-1

I need to convert my html file that is in charset = iso-8859-1 to UTF-8, could you help me?

this is my code:

 string converHtml = File.ReadAllText(html);
           
            Encoding iso = Encoding.GetEncoding("windows-1252");
            Encoding utf8 = Encoding.UTF8;
            byte[] isoBytes = iso.GetBytes(converHtml);
            byte[] utf8Bytes = Encoding.Convert(utf8, iso, isoBytes);
            string msg = utf8.GetString(utf8Bytes);
         
            msg = HttpUtility.HtmlDecode(msg);

            return msg;
jonathan
  • 57
  • 6
  • What's the problem with what you have? – see sharper Jul 01 '20 at 01:35
  • Why don't you provide the Encoding already when reading the file?
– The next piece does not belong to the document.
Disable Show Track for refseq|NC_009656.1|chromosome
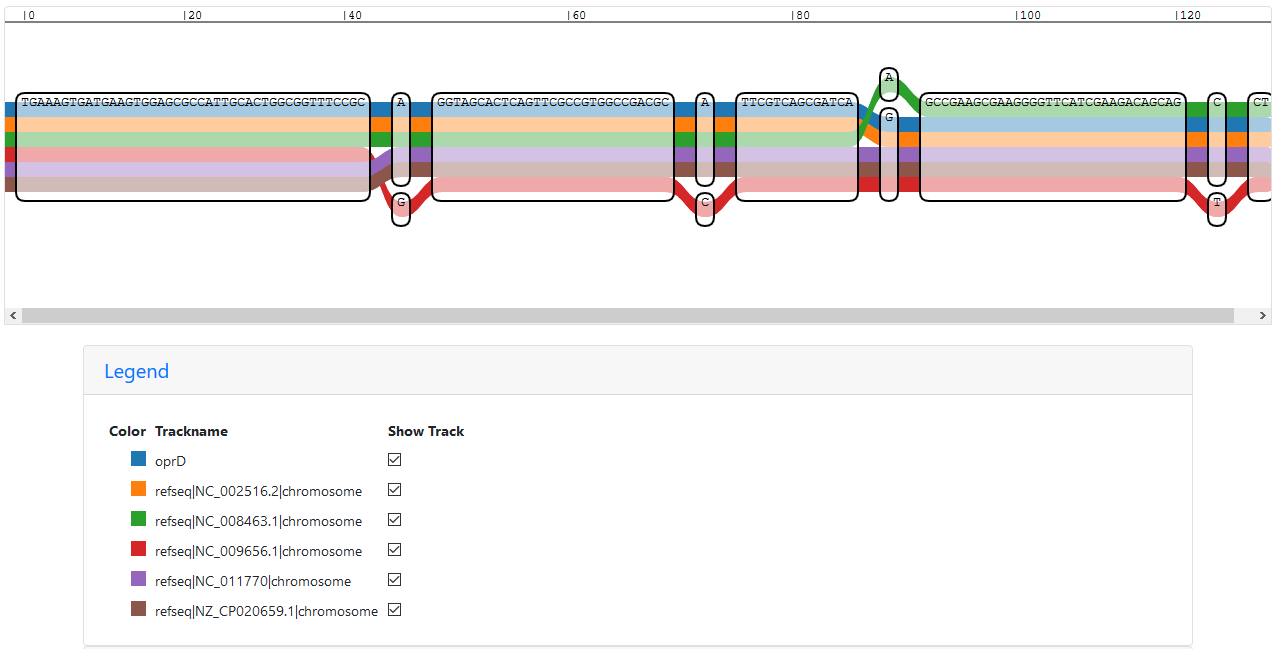 394,550
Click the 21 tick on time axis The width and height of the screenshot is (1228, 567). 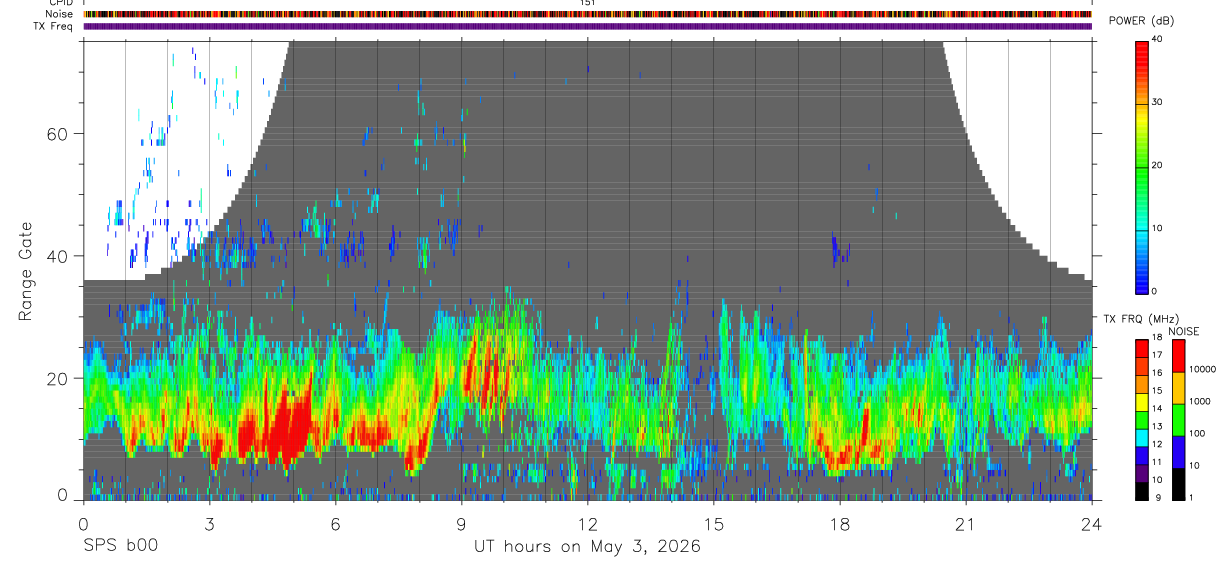point(966,523)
See https://learn.microsoft.com/en-us/dotnet/api/system.io.file.readalltext?view=netcore-3.1#System_IO_File_ReadAllText_System_String_System_Text_Encoding_ – Klaus Gütter Jul 01 '20 at 01:55
  • Most likely should be duplicate of https://stackoverflow.com/questions/12130290/how-to-read-text-files-with-ansi-encoding-and-non-english-letters , but code is very confusing so maybe there is something else... – Alexei Levenkov Jul 01 '20 at 02:06

1 Answers1

1

thanks Klaus Gütter, Alexei Levenkov, it worked for me. this is my code:

StreamReader sr = new StreamReader(html, Encoding.GetEncoding(28591));

var ags = sr.ReadToEnd();
jonathan
  • 57
  • 6